Like the justices in Bushell’s Case, Alexander Hamilton believed that the jury served as “a defense against the oppressions of an hereditary monarch,” and, as such, must remain independent of judges too often subservient to the monarch. Therefore, Hamilton emphasized that providing the right to a jury — separate and independent from the judiciary — created a “double security” against corruption.

The U.S. Supreme Court has recognized this historical understanding of juries in several cases.

Justice Antonin Scalia put the point most concisely in his concurring opinion in Apprendi v. New Jersey: “Judges, it is sometimes necessary to remind ourselves, are part of the State.”

The framers’ concerns about jury independence were not merely theoretical. The Supreme Court has recognized that jurors naturally look to the judge for guidance, and are easily swayed by the judge’s words and actions. The Court has stated that a judge’s “lightest word or intimation is received [by the jury] with deference, and may prove controlling.” Starr v. United States, 153 U.S. 614, 626 (1894).

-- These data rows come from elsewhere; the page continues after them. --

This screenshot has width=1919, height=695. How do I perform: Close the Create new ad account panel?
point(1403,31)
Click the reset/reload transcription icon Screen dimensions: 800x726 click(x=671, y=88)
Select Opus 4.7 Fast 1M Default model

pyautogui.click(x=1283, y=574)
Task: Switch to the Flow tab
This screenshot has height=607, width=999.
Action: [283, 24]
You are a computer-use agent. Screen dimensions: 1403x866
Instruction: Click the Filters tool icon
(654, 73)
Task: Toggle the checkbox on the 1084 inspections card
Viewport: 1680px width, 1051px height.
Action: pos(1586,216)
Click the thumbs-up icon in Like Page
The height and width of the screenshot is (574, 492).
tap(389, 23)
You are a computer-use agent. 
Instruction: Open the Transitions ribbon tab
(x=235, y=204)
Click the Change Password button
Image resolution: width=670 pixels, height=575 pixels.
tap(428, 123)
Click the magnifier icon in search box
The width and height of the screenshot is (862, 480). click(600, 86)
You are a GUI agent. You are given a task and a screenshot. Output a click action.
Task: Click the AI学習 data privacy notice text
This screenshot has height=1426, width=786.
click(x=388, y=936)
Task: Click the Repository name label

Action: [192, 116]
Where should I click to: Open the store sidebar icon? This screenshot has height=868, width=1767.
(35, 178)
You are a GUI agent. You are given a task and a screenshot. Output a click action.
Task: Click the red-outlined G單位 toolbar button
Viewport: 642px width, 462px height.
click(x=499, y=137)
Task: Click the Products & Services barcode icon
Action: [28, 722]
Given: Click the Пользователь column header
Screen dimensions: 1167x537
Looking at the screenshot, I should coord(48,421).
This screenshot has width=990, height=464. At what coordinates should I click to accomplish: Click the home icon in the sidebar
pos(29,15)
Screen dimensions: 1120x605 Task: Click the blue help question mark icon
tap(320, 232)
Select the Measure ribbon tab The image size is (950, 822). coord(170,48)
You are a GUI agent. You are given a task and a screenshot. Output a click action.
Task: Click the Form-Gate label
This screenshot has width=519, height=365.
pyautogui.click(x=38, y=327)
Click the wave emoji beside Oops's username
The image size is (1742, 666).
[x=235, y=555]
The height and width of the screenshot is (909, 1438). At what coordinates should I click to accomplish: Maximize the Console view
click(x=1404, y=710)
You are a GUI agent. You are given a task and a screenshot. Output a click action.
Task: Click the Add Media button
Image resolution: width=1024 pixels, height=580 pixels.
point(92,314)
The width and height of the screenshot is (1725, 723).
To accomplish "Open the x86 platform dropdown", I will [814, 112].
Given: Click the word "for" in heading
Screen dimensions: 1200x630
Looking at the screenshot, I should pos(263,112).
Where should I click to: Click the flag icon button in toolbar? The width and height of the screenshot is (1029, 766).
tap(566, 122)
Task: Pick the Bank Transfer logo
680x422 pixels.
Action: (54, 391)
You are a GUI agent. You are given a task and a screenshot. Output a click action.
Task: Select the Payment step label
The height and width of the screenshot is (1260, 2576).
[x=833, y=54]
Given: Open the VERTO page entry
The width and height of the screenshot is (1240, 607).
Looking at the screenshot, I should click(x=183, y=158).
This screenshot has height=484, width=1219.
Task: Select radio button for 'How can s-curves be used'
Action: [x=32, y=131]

Courts around the country have recognized that jurors search for the judge’s views, judges communicate their views (often unintentionally), and jurors perceive and follow the judge’s views. It is obvious that the risk of such unintentional influence increases when the judge and the juror are related, because jurors related to the judge will be much more likely to pick up on and understand the judge’s unintentional communication.

Finally, there is a risk of harm to the public perception of courts. Some segments of the population already believe (whether fairly or unfairly) that the court system is rigged and stacked against them.

That impression can only increase when a party critical of the judge can point to the added fact that a family member of the allegedly unfair judge served on the jury.

Wisconsin caselaw in Tody makes clear that certain close family members should be struck automatically from juries. A more difficult question is presented by more distant family members of the judge, or even the judge’s close friends or business associates. Judges confronting these situations will have to balance competing interests, but should do so with an awareness of the problems presented by empanelling jurors with relationships to the judge.

Byron Lichstein is deputy director of UW Law School’s Remington Center, a law-in-action program made up of several clinical projects dedicated to teaching, service and research. He serves as director of the Criminal Appeals Project and supervising attorney for the Wisconsin Innocence Project.